The experiment with Gómez in midfield was extremely encouraging and made Atalanta even better in attack. Given it also suited Pašalić, this is something Gasperini should continue to deploy in games where he feels Atalanta will likely be the dominant side.
Lazio’s second-half changes
As good as Atalanta were in the first half, Lazio were still toothless, laboured and devoid of ideas. I have already discussed their build-up struggles, and they were even worse defensively as they became easily stretched, had no energy, and left oceans of space for the visitors to attack. The image below highlights this perfectly. The ball is with Hateboer on Atalanta’s right wing. He plays the ball into Malinovskiy, who is all alone in a huge space behind Lazio’s midfield line with all three Lazio midfielders caught out of position. Incredibly, this is just 82 seconds into the game.
Fortunately, Inzaghi made some clever changes at the break. Danilo Cataldi and Patric came on to replace Parolo and Marušić. Both substitutes injected energy and fight into the side. Lazio also began to press higher and with more energy. We can see this in the image below with the front-two pressing the goalkeeper Pierluigi Gollini while two midfielders are waiting to pounce on the next pass. As it happens, Gollini plays it to Hateboer who then goes on to lose the ball under pressure.

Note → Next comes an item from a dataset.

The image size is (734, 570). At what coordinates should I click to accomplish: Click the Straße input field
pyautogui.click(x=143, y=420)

Inzaghi made no real noteworthy structural changes at the break so Lazio’s improvement were mainly about energy and pride after such a poor half. They were helped by Atalanta’s lacklustre second-half showing though. The visitors looked complacent and spurned plenty of good counter-attacking opportunities to put the game to bed at 0-3 and at 2-3. What must irritate Gasperini most, however, is the way they defended without the intensity we saw in the first half.
The following three images are good examples of this. In the first image below, Cataldi plays the ball into Milinković-Savić, who is granted so much space to turn that you would be excused for thinking Lazio were playing a different club after the break.

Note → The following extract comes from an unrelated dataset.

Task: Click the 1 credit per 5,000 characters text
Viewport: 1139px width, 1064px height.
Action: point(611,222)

In the next example, Acerbi plays a pass through Atalanta’s team to Correa, who can turn without any Atalanta player anywhere near him.
Finally, we have this scene where Patric plays the ball into Milinković-Savić. The Serbian was completely unmarked, and Masiello and José Luis Palomino then both panic and step up to the midfielder. This leaves Immobile (white) unmarked, and Milinković-Savić slips the ball into his path to create a good chance.
Also, Atalanta’s passing was sloppy after the break and they struggled to keep hold of the ball compared to what they had done in the first half. This allowed Lazio to hit them on the break on more occasions, and then the pace of Immobile and Correa proved devastating. Lazio realised this, and started to play the ball in behind Atalanta’s defence earlier. One of those situations is highlighted below. Atalanta have just lost the ball in midfield and Lazio break. Patric plays the ball early into the run of Immobile, who then goes on to win the penalty that started the comeback.
Ultimately, Lazio should be given credit for their spirit after the break, but Atalanta allowed them to get back into this game when there really was no need for them to do so.
As this analysis has shown, Atalanta will be kicking themselves for their inability to earn three points in a game they were so dominant in. Lazio will be buoyed by their spirited second-half comeback but also worried by how poor they were in the first 45. For all neutral watchers, we are happy to have been treated to a true classic of a game from the Serie A.